──────── Document segment
The Biden administration is launching a federal organization dedicated to evaluating the safety of artificial intelligence, touching on its use in healthcare as well as the broader societal concerns that have come to the fore following the rapid rise of generative programs.
Operating under the National Institute of Standards and Technology, better known as NIST, the new U.S. AI Safety Institute will develop technical guidance for future regulatory rulemaking and enforcement efforts, according to the White House.
The project was announced by Vice President Kamala Harris during the Global Summit on AI Safety, being held in London—where the country is planning its own similar effort, with a future partner in the aptly named U.K. AI Safety Institute.
The news follows up on an executive order signed earlier this week by President Joe Biden, which aims to establish guardrails for AI security and seeks to require developers to share their safety test results with the U.S. government.
Meanwhile, the NIST “will set the rigorous standards for extensive red-team testing to ensure safety before public release. The Department of Homeland Security will apply those standards to critical infrastructure sectors and establish the AI Safety and Security Board. The Departments of Energy and Homeland Security will also address AI systems’ threats to critical infrastructure, as well as chemical, biological, radiological, nuclear, and cybersecurity risks,” the White House said in its announcement of the executive order—which also covers the use of AI in life science research, by calling for synthesis screening standards for computer-generated compounds. Agencies that fund biotech R&D will then tie those standards to federal grants.
────────────────
──────── Data section
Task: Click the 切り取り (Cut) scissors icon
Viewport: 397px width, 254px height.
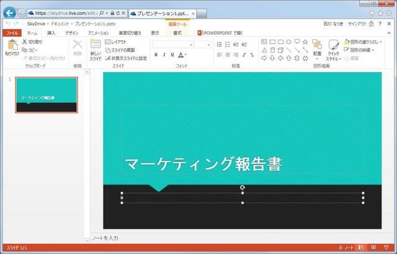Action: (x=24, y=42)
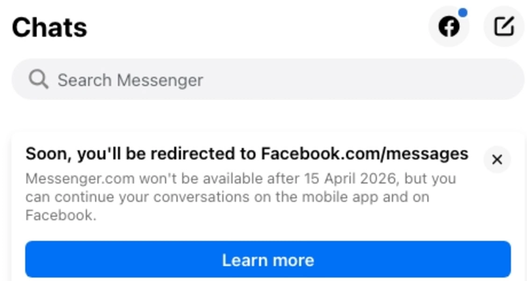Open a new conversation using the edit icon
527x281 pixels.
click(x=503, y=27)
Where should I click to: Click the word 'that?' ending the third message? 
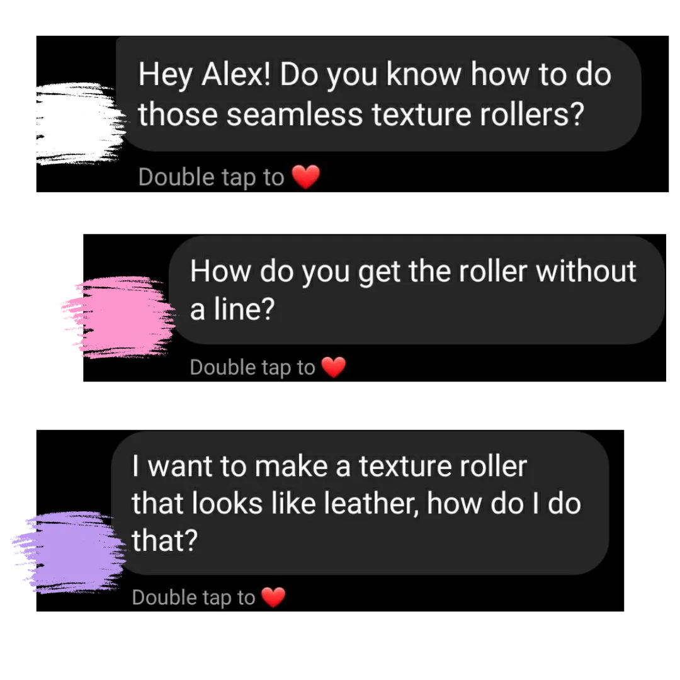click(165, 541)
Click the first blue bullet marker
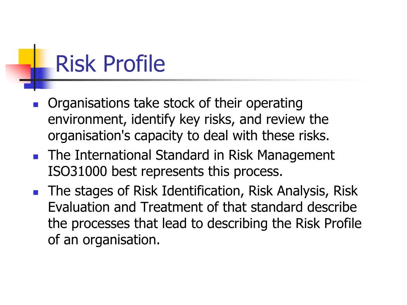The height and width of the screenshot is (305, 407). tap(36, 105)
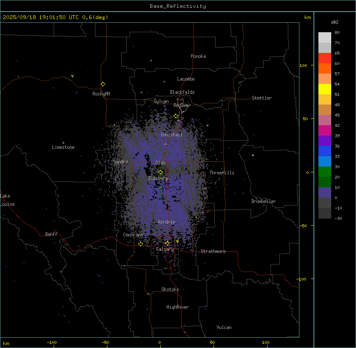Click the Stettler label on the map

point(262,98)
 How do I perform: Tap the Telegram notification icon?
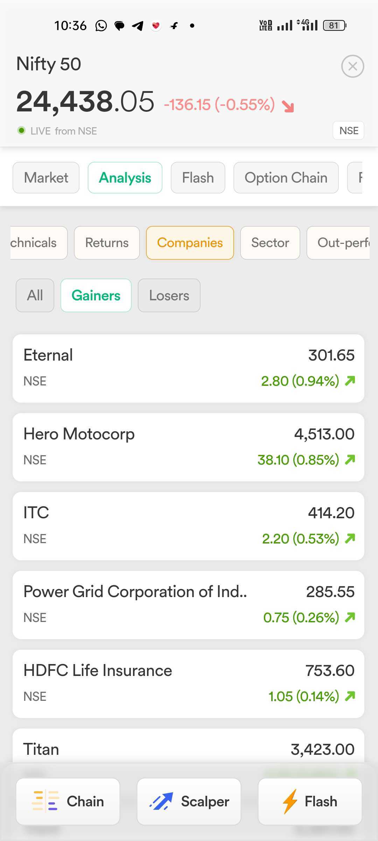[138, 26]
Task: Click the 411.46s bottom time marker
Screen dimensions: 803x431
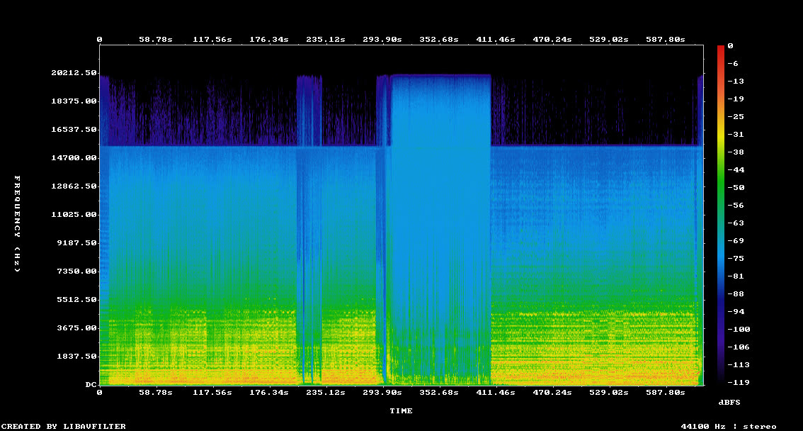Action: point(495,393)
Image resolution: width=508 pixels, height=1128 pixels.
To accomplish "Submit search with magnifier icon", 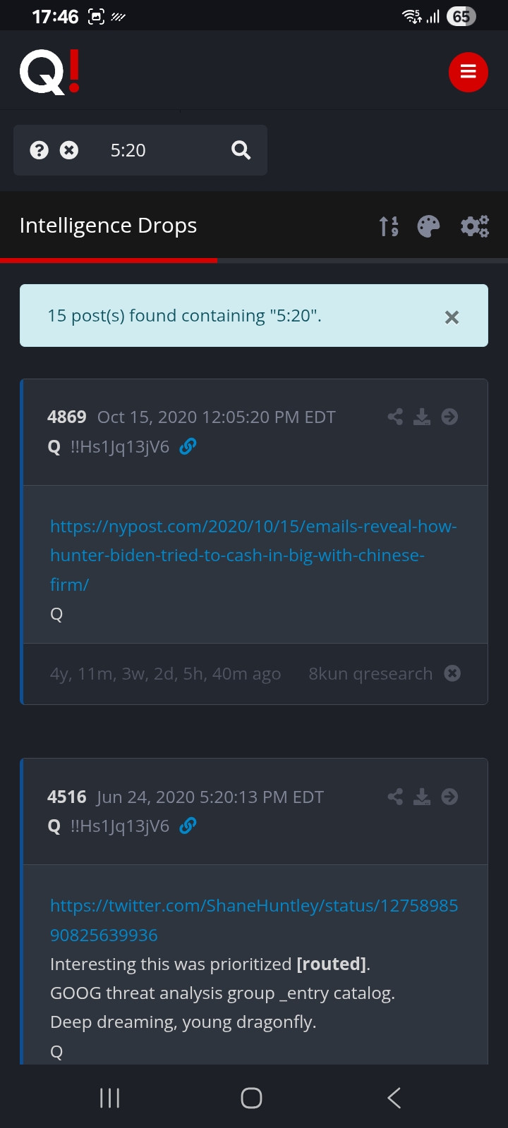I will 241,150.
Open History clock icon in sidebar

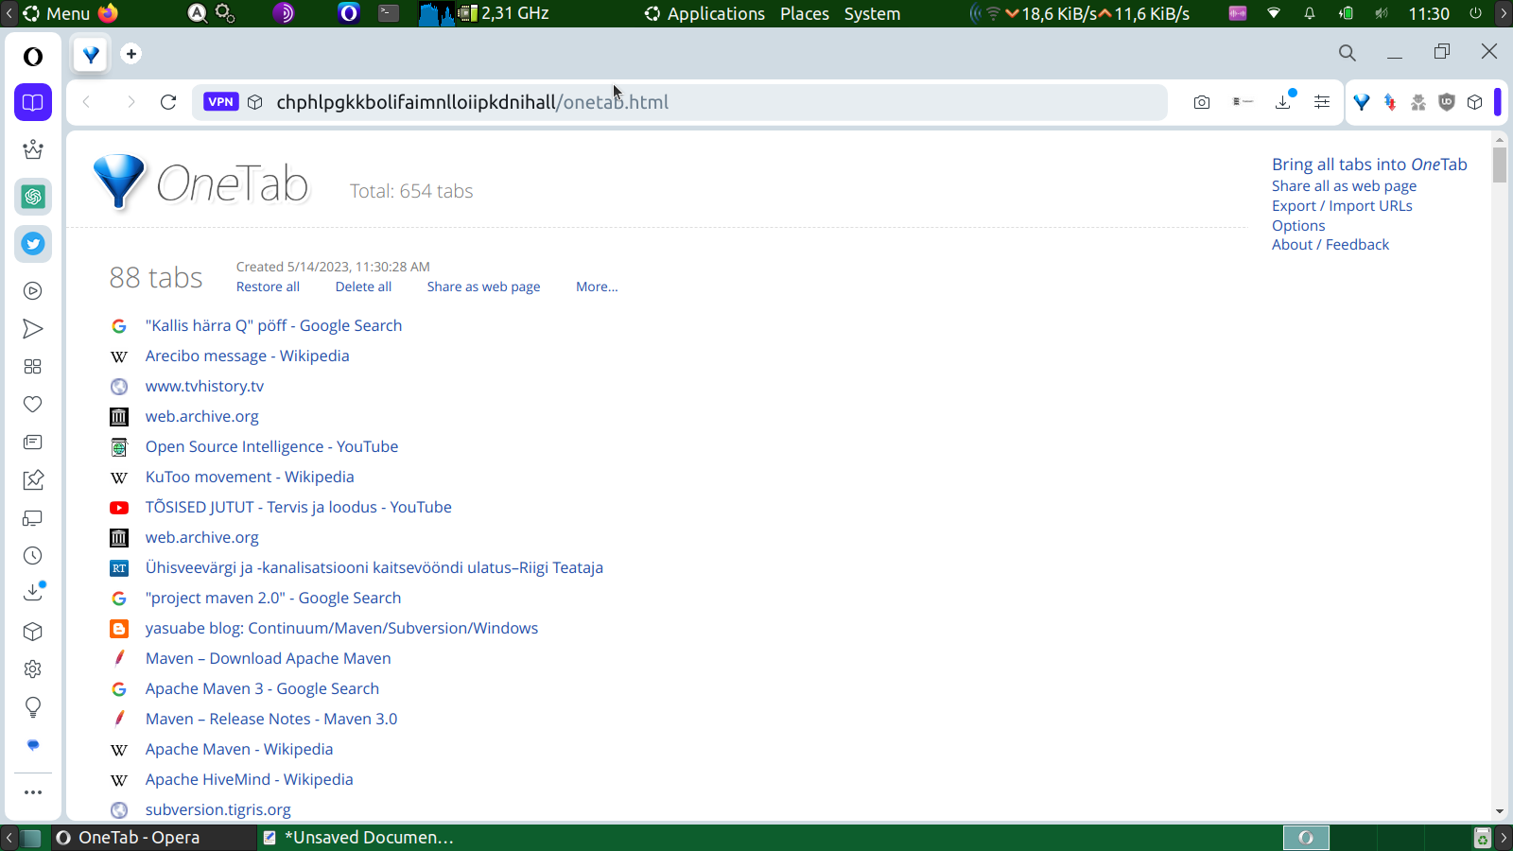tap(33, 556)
────────────────
──────── Data section
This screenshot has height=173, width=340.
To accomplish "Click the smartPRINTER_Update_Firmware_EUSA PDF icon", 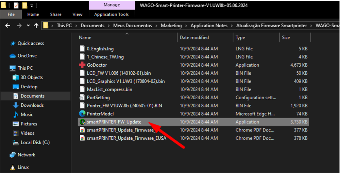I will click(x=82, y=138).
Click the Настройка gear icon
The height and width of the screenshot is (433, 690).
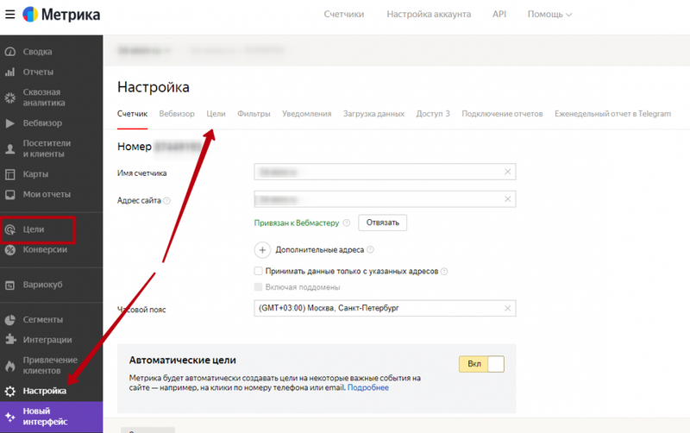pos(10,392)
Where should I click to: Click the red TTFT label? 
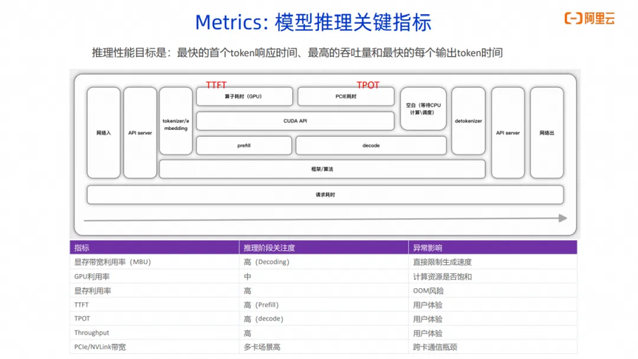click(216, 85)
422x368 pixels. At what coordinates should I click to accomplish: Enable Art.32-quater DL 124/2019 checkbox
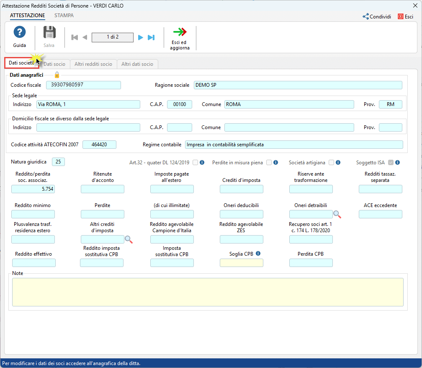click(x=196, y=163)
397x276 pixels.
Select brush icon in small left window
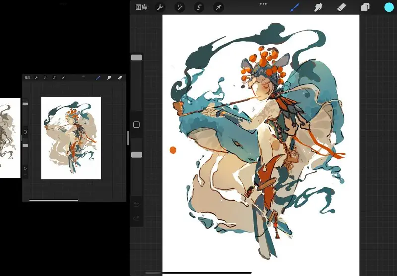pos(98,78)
────────────────
──────── Data section
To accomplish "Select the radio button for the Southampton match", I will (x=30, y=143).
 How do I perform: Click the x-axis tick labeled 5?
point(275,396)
────────────────
» **Work order A**
Write out the passage of the AI Safety Institute article starting with "The project was" and going on through "AI Safety Institute.".
» **Work order B**
Extend the article about the new U.S. AI Safety Institute, picking up after its final sentence.

» **Expected output A**
The project was announced by Vice President Kamala Harris during the Global Summit on AI Safety, being held in London—where the country is planning its own similar effort, with a future partner in the aptly named U.K. AI Safety Institute.

» **Expected output B**
AI-generated drug compounds have yet to be approved by the FDA but have rapidly advanced into clinical testing compared to traditional R&D methods. Several companies have demonstrated that AI can shave months to years off of early-stage development timelines—though not every compound has gone on to succeed in human trials.
Meanwhile, the FDA this month published a master list of AI and machine learning-powered medical devices that have received 510(k) green lights, de novo clearances and premarket approvals—spanning hundreds of products through July of this year, and dating as far back as 1995.
According to the agency, the number of AI/ML devices jumped in 2020, increasing 39% over the year before, but slowed to 15% growth in 2021. Projections for 2023 are expected to reach 30% in the number of clearances and approvals compared to 2022.
The field of radiology has claimed the recent and increasing lion’s share, with dozens of green lights in the past two years for computer vision algorithms and programs to analyze MRI, CT and X-ray scans.
Outside of healthcare, the Biden administration also plans to tackle fraudulent phone calls using AI-generated voice models and will call for digital signatures and watermarking to help identify AI-made content.
A separate draft guidance, through the White House’s Office of Management and Budget, will address the use of AI by the government itself—spanning operations in healthcare, education, employment, federal benefits, law enforcement, immigration, transportation and critical infrastructure.